• [TASK]: Across all the entries, how many lines hold "agent"? Answer with that number and nothing else.
━━━━━ DATA EXTRACTS
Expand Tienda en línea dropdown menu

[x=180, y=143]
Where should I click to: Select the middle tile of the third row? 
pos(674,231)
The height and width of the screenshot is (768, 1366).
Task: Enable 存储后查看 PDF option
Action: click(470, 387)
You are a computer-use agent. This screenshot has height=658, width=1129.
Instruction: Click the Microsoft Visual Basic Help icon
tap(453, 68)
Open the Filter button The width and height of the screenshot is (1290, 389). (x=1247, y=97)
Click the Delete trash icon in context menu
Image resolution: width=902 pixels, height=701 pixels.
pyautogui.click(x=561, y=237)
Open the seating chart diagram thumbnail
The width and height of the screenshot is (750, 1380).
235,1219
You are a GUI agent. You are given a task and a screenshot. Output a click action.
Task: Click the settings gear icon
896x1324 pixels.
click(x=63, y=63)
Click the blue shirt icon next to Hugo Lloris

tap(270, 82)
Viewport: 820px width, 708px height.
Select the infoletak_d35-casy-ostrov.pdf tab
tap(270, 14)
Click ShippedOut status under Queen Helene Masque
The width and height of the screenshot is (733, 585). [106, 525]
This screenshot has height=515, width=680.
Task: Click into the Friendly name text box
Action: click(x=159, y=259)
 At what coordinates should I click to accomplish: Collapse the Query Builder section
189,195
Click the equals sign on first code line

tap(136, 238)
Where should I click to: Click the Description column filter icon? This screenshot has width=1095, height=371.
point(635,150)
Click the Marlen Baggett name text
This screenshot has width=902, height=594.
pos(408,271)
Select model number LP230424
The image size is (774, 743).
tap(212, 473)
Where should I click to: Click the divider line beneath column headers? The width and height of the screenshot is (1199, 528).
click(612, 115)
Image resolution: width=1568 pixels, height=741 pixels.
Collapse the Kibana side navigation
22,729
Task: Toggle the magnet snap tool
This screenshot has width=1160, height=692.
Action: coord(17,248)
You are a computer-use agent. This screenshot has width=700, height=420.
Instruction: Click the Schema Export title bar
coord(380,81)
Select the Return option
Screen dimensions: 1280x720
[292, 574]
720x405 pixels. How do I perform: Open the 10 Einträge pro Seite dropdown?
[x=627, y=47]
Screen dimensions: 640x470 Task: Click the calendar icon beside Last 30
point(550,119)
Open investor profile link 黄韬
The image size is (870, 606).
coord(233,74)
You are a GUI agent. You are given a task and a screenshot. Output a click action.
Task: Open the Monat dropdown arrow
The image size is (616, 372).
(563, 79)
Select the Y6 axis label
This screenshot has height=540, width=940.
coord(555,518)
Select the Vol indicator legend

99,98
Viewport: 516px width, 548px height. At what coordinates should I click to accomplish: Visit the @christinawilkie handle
━━━━━━━━━━
• [RESULT FOR THIS TASK]: 4